Material to process —
====

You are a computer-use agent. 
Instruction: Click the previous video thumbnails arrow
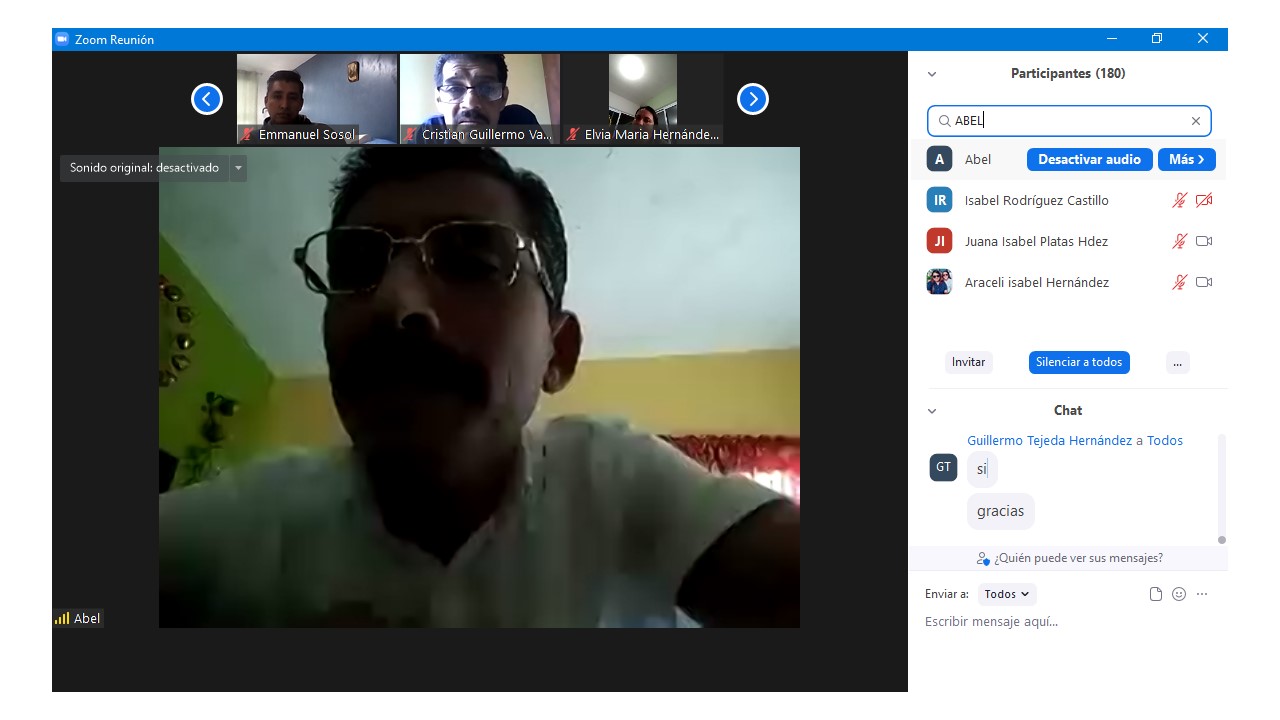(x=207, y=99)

====

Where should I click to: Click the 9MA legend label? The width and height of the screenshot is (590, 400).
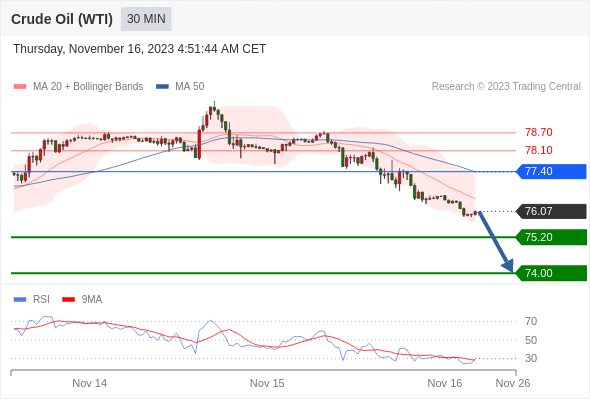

====

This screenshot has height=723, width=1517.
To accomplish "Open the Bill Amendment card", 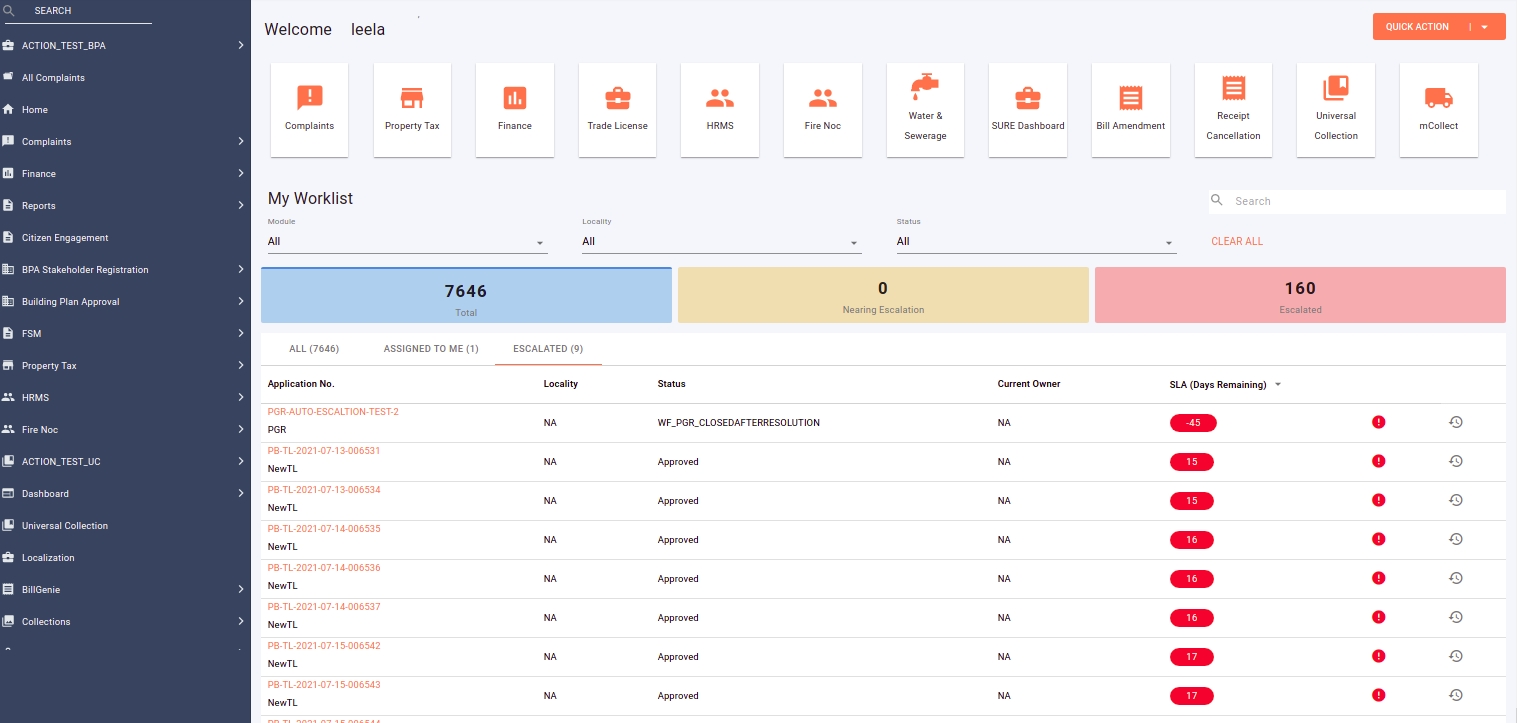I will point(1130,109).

====

Instructions to follow — Among the records above, find the lines that contain "width" and copy every one.

Exercise response —
Where should I click to: Click the 9MA legend label? The width and height of the screenshot is (590, 400).
This screenshot has height=723, width=1517.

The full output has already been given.